I have not limited it by domain so I can catch all the other Medium-based
blogs that use other domains (hackernoon, etc). This raises my risk of false
positives but that doesn't bother me anywhere near as much as all the
extraneous garbage on their site does. YMMV.

------
crusso
I was on slashdot from the very early days until way too recently. In 2011, I
joined a startup company of young guys and one of them saw that I had a
slashdot page up. He said, "Slashdot is for old people. Let us show you Hacker
News".

------
wiremine
I worked at The Image Group a few years after Rob left, and one of the
designers there confirmed the story.

> "I took a rejected template from a project at work"

The version I heard was he pitched this as the actual website for The Image
Group, except it had different colors and the boxes where on the left instead
of the right. Crazy to think if ownership had accepted it.

Side note: I built sets with Rob in high school: crazy and all around nice
guy. Very high energy back then. I'll never forget his rant/love letter for
Pascal I heard one day during a break.

__STATED EXERCISE__: Extend the forum thread above about Slashdot's early days with a few more comments that follow the last one shown.

__INFORMATION PROVIDED__:
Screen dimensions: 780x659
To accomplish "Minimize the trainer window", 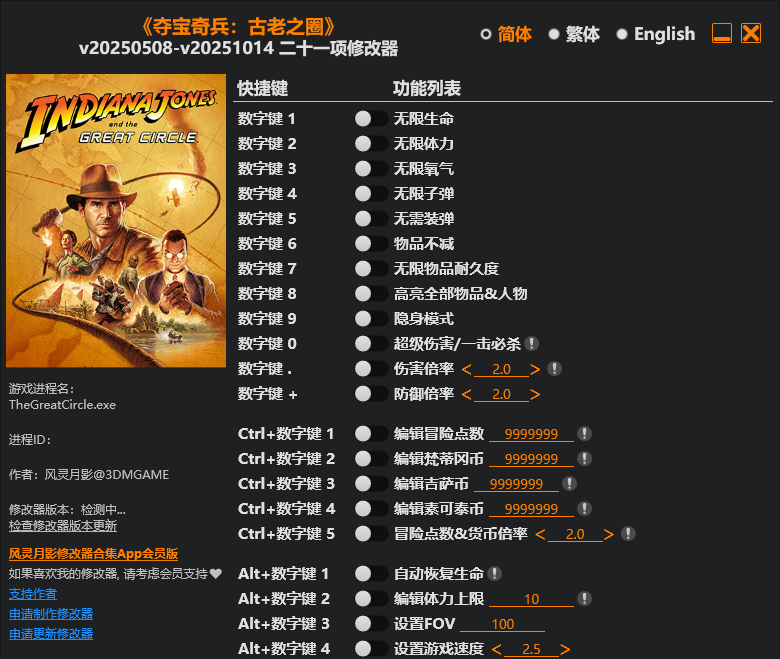I will 722,34.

__ANSWER TO THE TASK__:
------
wslh
I enjoyed Slashdot every single day as a passive reader but not as an user. I
never received feedback from the founders when I pointed them to incorrect
facts in their news and the never corrected the posts there. I specially
rember an important security issue discovered by the company where I worked
(Core Security Technologies) that was mistakenly reported as if was found by
CERT. You can say that this is very common but at that time Slashdot was the
top influential place in the community and security wise.

------
garyrichardson
For me, Slashdot was the first big internet community. I wasn't materially
involved in news groups before that.

It's a little weird to think I wasn't 20 when I started using /. I was also a
little surprised to see there's still a website at the URL. And I can still
log in with my old username.

And, for the record, my autoincrement user id was 6533. During the height of
their popularity having a 4 digit id give me a bit of geek cred :)

------
barkingtoad
User #333 here. Back in the day, someone offered me oral sex for the low user
number. What a perfect metaphor for the dot-com era: offering to wildly
overpay for a social media asset that would eventually turn out to be useless.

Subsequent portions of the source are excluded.